→ **What you will do**: Print the lines from the one containing "You are a GUI" through the end of the listing below, exactly as written. Any pictures stay out.

→ **Available data**:
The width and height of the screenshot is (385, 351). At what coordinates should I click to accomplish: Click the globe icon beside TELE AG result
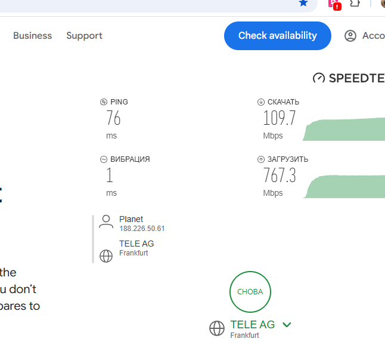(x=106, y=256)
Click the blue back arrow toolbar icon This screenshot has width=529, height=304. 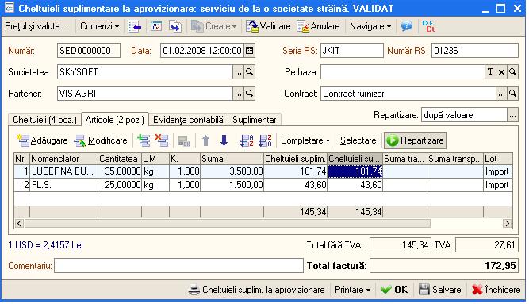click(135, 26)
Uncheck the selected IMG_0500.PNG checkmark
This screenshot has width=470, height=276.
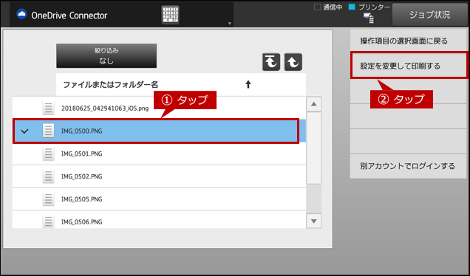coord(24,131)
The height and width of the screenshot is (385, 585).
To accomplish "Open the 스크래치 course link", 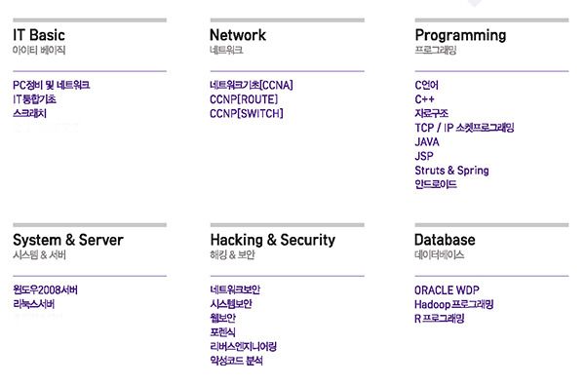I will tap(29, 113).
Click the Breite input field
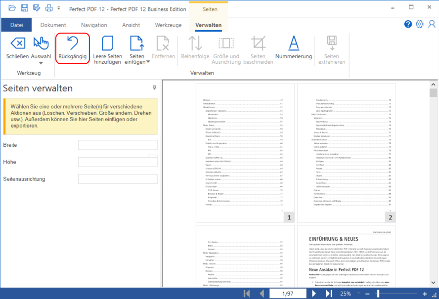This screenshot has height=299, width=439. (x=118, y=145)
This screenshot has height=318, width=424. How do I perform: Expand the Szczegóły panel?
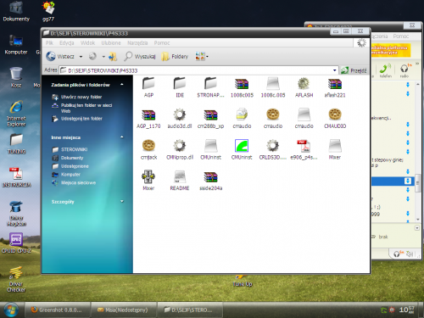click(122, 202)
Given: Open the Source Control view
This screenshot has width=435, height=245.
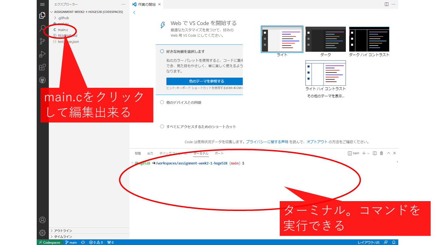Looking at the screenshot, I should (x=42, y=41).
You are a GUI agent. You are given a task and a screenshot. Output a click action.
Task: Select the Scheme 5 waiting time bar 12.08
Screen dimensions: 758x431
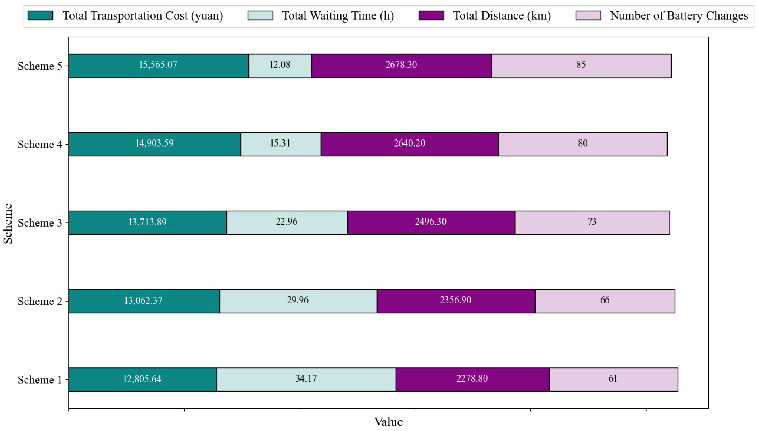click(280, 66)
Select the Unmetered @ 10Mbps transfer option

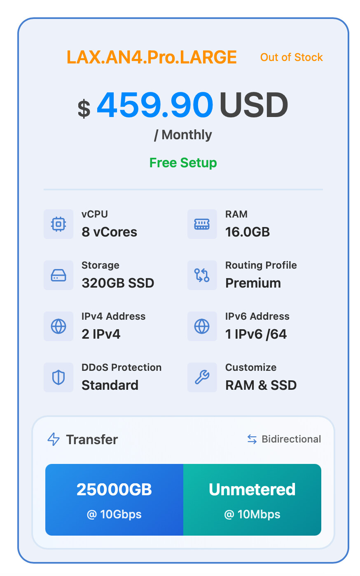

→ **Task answer**:
You are a GUI agent. You are given a task and a screenshot. Output a click action.
Task: Select the Scheme 5 waiting time bar 12.08
Screen dimensions: 758x431
click(280, 66)
Select the Unmetered @ 10Mbps transfer option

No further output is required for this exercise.